● **Task objective**: Copy the records below exactly as they are written.
"""
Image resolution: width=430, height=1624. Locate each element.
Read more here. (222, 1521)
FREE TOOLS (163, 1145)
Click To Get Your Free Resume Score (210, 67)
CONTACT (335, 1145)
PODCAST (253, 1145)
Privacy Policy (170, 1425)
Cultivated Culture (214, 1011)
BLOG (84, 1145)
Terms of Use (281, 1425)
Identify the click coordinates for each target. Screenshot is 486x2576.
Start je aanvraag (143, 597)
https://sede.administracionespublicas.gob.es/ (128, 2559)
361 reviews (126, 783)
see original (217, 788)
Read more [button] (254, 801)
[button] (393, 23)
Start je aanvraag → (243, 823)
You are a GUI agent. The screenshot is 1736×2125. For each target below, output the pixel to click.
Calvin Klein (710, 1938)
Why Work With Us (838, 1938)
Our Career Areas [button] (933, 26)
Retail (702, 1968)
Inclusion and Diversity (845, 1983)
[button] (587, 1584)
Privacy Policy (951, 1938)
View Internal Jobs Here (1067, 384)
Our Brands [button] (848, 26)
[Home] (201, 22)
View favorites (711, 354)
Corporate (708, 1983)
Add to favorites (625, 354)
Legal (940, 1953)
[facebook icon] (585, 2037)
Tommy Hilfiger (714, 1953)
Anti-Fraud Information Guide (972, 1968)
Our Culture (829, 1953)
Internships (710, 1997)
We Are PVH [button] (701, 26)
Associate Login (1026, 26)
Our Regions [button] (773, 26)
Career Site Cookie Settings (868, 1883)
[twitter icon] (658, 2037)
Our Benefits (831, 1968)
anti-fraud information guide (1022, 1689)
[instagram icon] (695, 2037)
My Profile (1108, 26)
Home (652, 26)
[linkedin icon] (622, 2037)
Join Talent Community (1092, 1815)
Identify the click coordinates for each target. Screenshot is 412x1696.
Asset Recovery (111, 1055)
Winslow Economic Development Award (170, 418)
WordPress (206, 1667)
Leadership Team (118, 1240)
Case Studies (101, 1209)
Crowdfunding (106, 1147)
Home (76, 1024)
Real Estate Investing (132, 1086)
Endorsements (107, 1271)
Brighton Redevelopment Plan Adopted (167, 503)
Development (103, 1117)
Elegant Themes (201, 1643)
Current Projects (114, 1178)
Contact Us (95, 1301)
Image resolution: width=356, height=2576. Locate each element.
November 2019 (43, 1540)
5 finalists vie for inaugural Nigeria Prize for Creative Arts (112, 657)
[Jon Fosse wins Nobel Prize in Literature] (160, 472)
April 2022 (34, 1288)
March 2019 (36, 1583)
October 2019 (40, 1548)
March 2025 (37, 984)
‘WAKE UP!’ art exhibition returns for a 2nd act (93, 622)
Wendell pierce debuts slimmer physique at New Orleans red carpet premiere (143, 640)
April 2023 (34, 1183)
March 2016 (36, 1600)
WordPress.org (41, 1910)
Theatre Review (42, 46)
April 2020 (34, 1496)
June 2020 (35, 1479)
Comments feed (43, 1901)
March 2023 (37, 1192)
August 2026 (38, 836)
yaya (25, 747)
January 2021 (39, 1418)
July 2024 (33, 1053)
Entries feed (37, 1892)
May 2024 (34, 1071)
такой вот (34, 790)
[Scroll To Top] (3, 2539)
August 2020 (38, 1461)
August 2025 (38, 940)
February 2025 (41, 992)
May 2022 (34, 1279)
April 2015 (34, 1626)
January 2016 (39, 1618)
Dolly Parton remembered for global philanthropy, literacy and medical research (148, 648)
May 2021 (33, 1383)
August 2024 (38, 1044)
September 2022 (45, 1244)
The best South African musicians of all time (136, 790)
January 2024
"""
● **Task answer**:
Image resolution: width=430, height=1624. Locate each element.
Read more here. (222, 1521)
FREE TOOLS (163, 1145)
Click To Get Your Free Resume Score (210, 67)
CONTACT (335, 1145)
PODCAST (253, 1145)
Privacy Policy (170, 1425)
Cultivated Culture (214, 1011)
BLOG (84, 1145)
Terms of Use (281, 1425)
Identify the click coordinates for each target. Screenshot is 486x2576.
Start je aanvraag (143, 597)
https://sede.administracionespublicas.gob.es/ (128, 2559)
361 reviews (126, 783)
see original (217, 788)
Read more [button] (254, 801)
[button] (393, 23)
Start je aanvraag → (243, 823)
You are a GUI agent. The screenshot is 1736×2125. For each target below, output the pixel to click.
Calvin Klein (710, 1938)
Why Work With Us (838, 1938)
Our Career Areas [button] (933, 26)
Retail (702, 1968)
Inclusion and Diversity (845, 1983)
[button] (587, 1584)
Privacy Policy (951, 1938)
View Internal Jobs Here (1067, 384)
Our Brands [button] (848, 26)
[Home] (201, 22)
View favorites (711, 354)
Corporate (708, 1983)
Add to favorites (625, 354)
Legal (940, 1953)
[facebook icon] (585, 2037)
Tommy Hilfiger (714, 1953)
Anti-Fraud Information Guide (972, 1968)
Our Culture (829, 1953)
Internships (710, 1997)
We Are PVH [button] (701, 26)
Associate Login (1026, 26)
Our Regions [button] (773, 26)
Career Site Cookie Settings (868, 1883)
[twitter icon] (658, 2037)
Our Benefits (831, 1968)
anti-fraud information guide (1022, 1689)
[instagram icon] (695, 2037)
My Profile (1108, 26)
Home (652, 26)
[linkedin icon] (622, 2037)
Join Talent Community (1092, 1815)
Identify the click coordinates for each target. Screenshot is 412x1696.
Asset Recovery (111, 1055)
Winslow Economic Development Award (170, 418)
WordPress (206, 1667)
Leadership Team (118, 1240)
Case Studies (101, 1209)
Crowdfunding (106, 1147)
Home (76, 1024)
Real Estate Investing (132, 1086)
Endorsements (107, 1271)
Brighton Redevelopment Plan Adopted (167, 503)
Development (103, 1117)
Elegant Themes (201, 1643)
Current Projects (114, 1178)
Contact Us (95, 1301)
Image resolution: width=356, height=2576. Locate each element.
November 2019 (43, 1540)
5 finalists vie for inaugural Nigeria Prize for Creative Arts (112, 657)
[Jon Fosse wins Nobel Prize in Literature] (160, 472)
April 2022 (34, 1288)
March 2019 (36, 1583)
October 2019 (40, 1548)
March 2025 (37, 984)
‘WAKE UP!’ art exhibition returns for a 2nd act (93, 622)
Wendell pierce debuts slimmer physique at New Orleans red carpet premiere (143, 640)
April 2023 (34, 1183)
March 2016 (36, 1600)
WordPress.org (41, 1910)
Theatre Review (42, 46)
April 2020 (34, 1496)
June 2020 (35, 1479)
Comments feed (43, 1901)
March 2023 (37, 1192)
August 2026 (38, 836)
yaya (25, 747)
January 2021 (39, 1418)
July 2024 (33, 1053)
Entries feed (37, 1892)
May 2024 (34, 1071)
такой вот (34, 790)
[Scroll To Top] (3, 2539)
August 2020 (38, 1461)
August 2025 (38, 940)
February 2025 (41, 992)
May 2022 (34, 1279)
April 2015 (34, 1626)
January 2016 (39, 1618)
Dolly Parton remembered for global philanthropy, literacy and medical research (148, 648)
May 2021 (33, 1383)
August 2024 (38, 1044)
September 2022 (45, 1244)
The best South African musicians of all time (136, 790)
January 2024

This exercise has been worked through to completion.